Apparently the SRAT may contain multiple contiguous segments as separate
entries. For example:
SRAT: Found memory domain 0 addr 0x0 len 0x80000000: enabled SRAT: Found memory domain 0 addr 0x100000000 len 0x5f70000000: enabled SRAT: Found memory domain 1 addr 0x6070000000 len 0x3000000000: enabled SRAT: Found memory domain 1 addr 0x9070000000 len 0x2000000000: enabled SRAT: Found memory domain 1 addr 0xb070000000 len 0x800000000: enabled SRAT: Found memory domain 1 addr 0xb870000000 len 0x400000000: enabled
Currently this results in multiple contiguous segments in the affinity
table built from the SRAT, because the SRAT parser assumes that SRAT
entries are already coalesced when possible.
vm_phys_early_startup() uses the affinity table to carve up
phys_avail[] so that each entry is contained in a single domain.
However, when the affinity table contains multiple contiguous entries it
will also result in multiple contiguous phys_avail[] entries.

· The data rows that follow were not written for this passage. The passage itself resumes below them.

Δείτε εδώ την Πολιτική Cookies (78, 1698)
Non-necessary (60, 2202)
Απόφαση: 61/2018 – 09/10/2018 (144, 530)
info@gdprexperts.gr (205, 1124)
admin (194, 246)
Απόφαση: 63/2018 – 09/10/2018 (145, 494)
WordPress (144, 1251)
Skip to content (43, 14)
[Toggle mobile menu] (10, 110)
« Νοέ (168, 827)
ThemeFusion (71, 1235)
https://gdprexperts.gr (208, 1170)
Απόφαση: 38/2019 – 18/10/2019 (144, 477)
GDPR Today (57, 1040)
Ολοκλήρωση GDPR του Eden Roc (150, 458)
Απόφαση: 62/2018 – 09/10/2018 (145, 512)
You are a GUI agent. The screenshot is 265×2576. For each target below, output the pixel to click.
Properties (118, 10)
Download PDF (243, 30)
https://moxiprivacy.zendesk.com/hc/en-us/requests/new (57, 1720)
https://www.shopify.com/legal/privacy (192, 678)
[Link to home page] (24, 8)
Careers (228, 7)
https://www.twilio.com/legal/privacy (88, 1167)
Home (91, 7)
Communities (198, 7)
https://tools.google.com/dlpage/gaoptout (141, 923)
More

Then, vm_phys segments are created from phys_avail[] entries. They are
coalesced since r338431, so we end up with vm_phys_segs[] entries that
span multiple phys_avail[] entries.
Finally, at the end of vm_page_startup() we add vm_pages to the vm_phys
freelists. We add a range for each vm_phys_seg[] entry for which there
is a covering phys_avail[] entry. But, the fragmentation of
phys_avail[] entries described above means that we may not add some
segments to the vm_phys allocator, and as a result the system leaves
large amounts of RAM unused.
Fix the problem by ensuring that contiguous entries in the memory
affinity table are coalesced. I think we could instead change
vm_page_startup() to call vm_phys_enqueue_contig() on all subranges
covered by phys_avail[] entry, and that would solve the problem too.